Listing 2, page 16, shows the section of GenFtpScript.vbs that generates this MsgUp.ftp code.
  • MsgUp.bat executes MsgUp.ftp. Because MsgUp.ftp specifies each text file to copy by its filename, MsgUp.ftp doesn't require user interaction to run. When MsgUp.ftp executes, MsgUp.bat redirects the FTP session output to a log called ftp.log. I check this log to make sure the FTP session didn't encounter any problems.

    To use these scripts in your environment, you need to make several modifications. In MsgUp.bat, you must modify the first two lines to point to the location of your staging directory. In addition, in the code at callout A in Listing 1, you need to change ftp.dest_site.com to the name of your remote server.

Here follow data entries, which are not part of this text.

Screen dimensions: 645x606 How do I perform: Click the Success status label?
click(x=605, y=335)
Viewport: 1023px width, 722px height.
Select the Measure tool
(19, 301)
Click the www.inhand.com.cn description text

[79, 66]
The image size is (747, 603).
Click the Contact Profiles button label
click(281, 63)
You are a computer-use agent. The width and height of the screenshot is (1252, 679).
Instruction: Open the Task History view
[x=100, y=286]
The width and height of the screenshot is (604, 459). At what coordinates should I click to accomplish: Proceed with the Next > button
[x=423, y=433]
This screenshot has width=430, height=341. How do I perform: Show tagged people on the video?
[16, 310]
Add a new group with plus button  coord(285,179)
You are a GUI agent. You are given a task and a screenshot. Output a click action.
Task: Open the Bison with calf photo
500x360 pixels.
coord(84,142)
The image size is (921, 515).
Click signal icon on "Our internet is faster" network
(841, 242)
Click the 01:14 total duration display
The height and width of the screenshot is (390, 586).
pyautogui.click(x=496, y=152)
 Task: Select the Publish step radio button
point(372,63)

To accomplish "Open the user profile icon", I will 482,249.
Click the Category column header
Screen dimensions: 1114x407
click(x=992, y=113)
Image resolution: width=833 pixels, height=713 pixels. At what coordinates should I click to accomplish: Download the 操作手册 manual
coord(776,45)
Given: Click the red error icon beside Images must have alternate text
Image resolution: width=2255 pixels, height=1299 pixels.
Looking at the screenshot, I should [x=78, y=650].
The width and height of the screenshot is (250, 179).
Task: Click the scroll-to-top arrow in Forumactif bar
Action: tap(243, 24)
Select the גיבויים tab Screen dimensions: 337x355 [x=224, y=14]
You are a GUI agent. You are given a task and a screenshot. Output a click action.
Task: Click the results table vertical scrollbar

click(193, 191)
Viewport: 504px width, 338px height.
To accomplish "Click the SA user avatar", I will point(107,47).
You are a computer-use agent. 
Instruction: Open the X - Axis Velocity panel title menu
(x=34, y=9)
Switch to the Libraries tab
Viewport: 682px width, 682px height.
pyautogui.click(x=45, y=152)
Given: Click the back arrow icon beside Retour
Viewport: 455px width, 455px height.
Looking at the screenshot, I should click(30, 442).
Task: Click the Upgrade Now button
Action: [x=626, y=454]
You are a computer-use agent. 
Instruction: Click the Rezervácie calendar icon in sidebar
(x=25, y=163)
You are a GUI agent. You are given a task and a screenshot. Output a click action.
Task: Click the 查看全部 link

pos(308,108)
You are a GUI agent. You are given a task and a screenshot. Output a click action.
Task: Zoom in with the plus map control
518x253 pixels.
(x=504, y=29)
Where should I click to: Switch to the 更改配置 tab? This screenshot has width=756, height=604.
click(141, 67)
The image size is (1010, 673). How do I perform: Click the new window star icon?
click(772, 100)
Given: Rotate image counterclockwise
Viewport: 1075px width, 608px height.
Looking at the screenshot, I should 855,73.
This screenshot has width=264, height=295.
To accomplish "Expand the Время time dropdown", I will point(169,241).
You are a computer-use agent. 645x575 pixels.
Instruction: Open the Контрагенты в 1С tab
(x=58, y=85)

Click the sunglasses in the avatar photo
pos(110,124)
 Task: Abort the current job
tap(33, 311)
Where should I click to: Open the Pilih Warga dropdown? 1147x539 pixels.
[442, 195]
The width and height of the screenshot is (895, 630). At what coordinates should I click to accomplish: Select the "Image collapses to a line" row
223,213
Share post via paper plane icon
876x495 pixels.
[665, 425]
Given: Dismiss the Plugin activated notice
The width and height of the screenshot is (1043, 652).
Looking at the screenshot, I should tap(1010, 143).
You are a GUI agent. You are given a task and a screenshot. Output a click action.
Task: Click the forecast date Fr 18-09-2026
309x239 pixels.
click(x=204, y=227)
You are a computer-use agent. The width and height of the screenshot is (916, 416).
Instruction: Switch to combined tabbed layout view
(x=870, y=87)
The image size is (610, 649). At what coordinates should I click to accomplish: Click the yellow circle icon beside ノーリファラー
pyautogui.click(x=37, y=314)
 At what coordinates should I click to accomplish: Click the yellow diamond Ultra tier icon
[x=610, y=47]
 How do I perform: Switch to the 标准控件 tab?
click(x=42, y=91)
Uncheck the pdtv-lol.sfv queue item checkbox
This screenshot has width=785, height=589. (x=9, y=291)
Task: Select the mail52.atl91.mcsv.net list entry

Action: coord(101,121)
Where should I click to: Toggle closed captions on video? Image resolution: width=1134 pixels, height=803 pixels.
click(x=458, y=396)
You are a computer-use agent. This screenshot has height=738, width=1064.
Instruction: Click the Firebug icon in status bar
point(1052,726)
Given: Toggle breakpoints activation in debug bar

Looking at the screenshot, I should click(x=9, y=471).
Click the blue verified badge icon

    In GenFtpScript.vbs, you need to first modify the strings in the three Const statements at the top of the script. The strings must point to the location of your staging directory. Then, in the code at callout A in Listing 2, you need to customize the FTP username (i.e., ftpuser) and password (i.e.,12xy34z). In addition, in the code at callout B in Listing 2, you might need to change the file extension (i.e., ASC) to match the extensions of the files you want to copy. GenFtpScript.vbs performs case-sensitive comparisons, so make sure that the extension is the correct case. If you have filenames with mixed cases, you might want to adapt the script so that it performs a case conversion of the filenames in the files collection.